THE JOURNAL

On summer afternoons, usually around 4.00pm, I think of Saint Augustine of Hippo. Or his prayer, at least: “Please God, make me good, but not just yet.” It is the lament of the day-drinking man. Let the day roll onwards and brighter still, but stop me from sliding off my seat like an eiderdown in the night (thanks, Ms Nancy Mitford, for that). Therein lies the trick: how to go far, but not too far.

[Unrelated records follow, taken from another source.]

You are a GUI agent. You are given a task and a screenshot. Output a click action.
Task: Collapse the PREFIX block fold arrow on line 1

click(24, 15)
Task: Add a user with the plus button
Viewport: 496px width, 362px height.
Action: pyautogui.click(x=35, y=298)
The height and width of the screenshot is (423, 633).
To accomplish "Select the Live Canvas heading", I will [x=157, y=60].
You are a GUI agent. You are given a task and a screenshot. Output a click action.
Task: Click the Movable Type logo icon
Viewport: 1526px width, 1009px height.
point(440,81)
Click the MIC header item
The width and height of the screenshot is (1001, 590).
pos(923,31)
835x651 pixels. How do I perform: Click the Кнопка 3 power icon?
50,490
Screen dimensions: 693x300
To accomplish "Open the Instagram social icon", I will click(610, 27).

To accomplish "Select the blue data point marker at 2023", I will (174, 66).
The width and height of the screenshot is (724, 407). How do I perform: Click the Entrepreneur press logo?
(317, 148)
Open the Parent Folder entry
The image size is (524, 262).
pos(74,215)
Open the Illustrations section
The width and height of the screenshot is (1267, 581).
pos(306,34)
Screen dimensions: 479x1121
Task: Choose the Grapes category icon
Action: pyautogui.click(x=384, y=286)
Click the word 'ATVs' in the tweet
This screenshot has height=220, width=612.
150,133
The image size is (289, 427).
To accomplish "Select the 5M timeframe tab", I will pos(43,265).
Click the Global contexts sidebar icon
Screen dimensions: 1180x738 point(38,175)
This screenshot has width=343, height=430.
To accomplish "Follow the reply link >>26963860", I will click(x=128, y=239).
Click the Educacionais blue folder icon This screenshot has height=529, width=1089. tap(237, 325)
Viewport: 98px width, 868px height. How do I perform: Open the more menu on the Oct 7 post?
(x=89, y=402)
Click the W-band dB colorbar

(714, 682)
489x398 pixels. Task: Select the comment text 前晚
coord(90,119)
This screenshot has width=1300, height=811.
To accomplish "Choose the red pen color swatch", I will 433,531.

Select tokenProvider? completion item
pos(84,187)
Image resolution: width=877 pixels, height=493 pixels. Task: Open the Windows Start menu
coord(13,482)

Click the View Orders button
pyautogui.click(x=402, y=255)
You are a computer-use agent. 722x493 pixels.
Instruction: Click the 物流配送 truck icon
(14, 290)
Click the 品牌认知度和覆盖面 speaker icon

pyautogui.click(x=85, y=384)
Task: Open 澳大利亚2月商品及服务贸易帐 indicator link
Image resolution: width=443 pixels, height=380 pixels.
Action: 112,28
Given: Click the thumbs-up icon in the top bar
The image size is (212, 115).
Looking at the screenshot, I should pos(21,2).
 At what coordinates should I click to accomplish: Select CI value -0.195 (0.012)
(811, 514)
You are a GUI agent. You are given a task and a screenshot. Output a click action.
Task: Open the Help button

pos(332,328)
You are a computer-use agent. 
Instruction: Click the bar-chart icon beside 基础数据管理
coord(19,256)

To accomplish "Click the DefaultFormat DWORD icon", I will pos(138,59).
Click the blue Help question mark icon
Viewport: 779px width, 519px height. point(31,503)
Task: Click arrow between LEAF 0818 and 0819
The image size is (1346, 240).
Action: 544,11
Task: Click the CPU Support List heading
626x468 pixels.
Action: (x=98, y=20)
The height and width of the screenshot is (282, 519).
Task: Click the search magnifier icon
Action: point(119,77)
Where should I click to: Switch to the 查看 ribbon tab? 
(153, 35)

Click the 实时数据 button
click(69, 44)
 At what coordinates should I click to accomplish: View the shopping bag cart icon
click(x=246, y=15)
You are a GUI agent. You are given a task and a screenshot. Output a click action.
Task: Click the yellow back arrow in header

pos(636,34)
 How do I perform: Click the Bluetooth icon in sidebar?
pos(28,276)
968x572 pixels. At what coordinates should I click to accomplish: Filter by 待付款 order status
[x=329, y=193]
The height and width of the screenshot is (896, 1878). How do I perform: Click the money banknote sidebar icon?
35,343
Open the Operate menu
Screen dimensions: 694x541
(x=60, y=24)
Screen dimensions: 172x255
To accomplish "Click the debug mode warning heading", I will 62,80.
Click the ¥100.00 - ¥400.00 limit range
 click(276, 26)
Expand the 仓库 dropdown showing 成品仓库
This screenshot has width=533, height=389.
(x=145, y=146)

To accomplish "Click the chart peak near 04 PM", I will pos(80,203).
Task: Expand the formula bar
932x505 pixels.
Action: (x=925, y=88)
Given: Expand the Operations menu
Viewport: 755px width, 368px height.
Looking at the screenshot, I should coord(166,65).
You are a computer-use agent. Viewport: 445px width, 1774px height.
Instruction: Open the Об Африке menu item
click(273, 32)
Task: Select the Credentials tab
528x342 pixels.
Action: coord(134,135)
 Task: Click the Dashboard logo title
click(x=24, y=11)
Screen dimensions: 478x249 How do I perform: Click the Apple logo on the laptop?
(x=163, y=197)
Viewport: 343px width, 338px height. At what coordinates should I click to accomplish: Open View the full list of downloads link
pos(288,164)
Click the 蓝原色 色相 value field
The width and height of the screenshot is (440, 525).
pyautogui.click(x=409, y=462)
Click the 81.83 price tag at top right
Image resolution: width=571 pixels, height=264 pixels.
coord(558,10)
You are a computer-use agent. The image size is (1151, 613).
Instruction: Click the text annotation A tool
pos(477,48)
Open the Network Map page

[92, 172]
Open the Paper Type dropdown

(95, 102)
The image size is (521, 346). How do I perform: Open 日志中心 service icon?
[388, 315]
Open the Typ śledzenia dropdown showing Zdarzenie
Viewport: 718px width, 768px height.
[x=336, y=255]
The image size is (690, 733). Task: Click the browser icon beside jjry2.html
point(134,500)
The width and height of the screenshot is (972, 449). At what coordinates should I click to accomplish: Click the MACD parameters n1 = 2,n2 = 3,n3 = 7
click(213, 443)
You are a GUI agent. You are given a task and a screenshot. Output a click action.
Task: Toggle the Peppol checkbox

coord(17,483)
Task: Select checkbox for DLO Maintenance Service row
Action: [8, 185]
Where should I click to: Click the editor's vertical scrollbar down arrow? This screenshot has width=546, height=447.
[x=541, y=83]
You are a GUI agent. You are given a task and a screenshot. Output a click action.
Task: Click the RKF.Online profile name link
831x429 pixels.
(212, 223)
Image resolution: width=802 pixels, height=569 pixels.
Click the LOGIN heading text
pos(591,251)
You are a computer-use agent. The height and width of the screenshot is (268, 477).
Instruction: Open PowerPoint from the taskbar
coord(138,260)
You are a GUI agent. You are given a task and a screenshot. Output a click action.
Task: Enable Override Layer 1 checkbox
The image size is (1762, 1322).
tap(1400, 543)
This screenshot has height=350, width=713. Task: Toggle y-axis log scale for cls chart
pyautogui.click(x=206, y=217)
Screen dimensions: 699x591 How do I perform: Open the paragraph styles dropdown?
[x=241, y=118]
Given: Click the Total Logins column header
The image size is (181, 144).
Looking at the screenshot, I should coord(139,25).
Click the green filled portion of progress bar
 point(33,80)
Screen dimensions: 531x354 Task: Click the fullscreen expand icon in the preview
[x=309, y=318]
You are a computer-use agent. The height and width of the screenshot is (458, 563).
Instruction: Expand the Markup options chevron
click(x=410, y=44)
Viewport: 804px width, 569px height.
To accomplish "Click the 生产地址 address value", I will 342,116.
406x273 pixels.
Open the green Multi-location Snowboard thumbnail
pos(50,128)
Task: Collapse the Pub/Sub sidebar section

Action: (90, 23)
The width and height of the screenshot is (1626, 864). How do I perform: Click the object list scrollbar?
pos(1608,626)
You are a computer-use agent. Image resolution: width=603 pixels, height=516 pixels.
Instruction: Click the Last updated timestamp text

Drunkenness is a condition to which we are all entitled. Not all of the time or you become a bore (or dead). No one wants to be like Mr Evelyn Waugh in this respect. He might have been the greatest English novelist of the 20th century, but he got in his cups too often in the afternoon and it was no good. In her memoir, the Duchess of Devonshire (the youngest of the Mitford sisters) described him as “tricky company” due to the “phenomenal amount of drink the writer downed… You had to catch him early in the evening. He wanted to be friends and was full of compliments, but they turned to insults before you knew where you were.”
It is a knife-edge battle, which is best won with a nibble of food – not so much that you sink in somnolence, but enough so you don’t call your host a toad. An Aperol spritz is sensible; a Campari and soda wise. A large plate of carbohydrates is better still.
But you can still tip over that gossamer edge and you must be careful not to. Even if the person you are drinking with is as forgiving as Queen Mary, who, hosting a three-sheets-to-the-wind 1st Earl of Birkenhead (at that point England’s senior judge) on the Royal Yacht, watched as he vomited on the table, then coolly said, “I’m sorry to see that lobster does not agree with the Lord Chancellor”. For his part, he later asked, “Should I be drunk as a lord or sober as a judge?”
“Frivolity while getting a tan is to be welcomed”
Drinking in the sun, you feel like the bee that has acquired the florist. In part because you are not supposed to be doing it. In the day, you are supposed to be doing something productive. Striving. Earning. Blame the Protestant work ethic and the Anglo-Saxon world’s consumption of it. But at least our everyday Puritanism leads to the pleasure of cutting against the grain. The thing to do is form a little party of afternoon expeditionary. The more of you, the greater the transgressive pleasure. It multiplies the frivolity. And frivolity while getting a tan is to be welcomed.
Choose carefully with whom you approach the day. You don’t want a Hegelian philosopher in this situation, but you also don’t want someone who is apt to have a drink and turn into Emperor Napoleon. The writer Mr Simon Raven provides a textbook example of the type to avoid. He disappeared on his wife on so many afternoons that the arrangement became permanent. She did once track him down and sent him a telegram saying: “Wife and baby starving send money soonest”, to which he replied, “Sorry no money suggest eat baby”. You want frivolity for your day in the sun; not wholesale abandon. Mr Raven spent his final years in an almshouse “for distressed gentlemen”, having drunk away the proceeds of his life’s work. A big chunk of it between 12.00pm and 5.00pm, no doubt.
Enjoy your day, but know when to end it to retreat to the deep comfort of your own bed. Remember: you can only get away with being DD (disgustingly drunk) if you are very good-looking or under 25. Oh, and drink some water while you are about it, will you?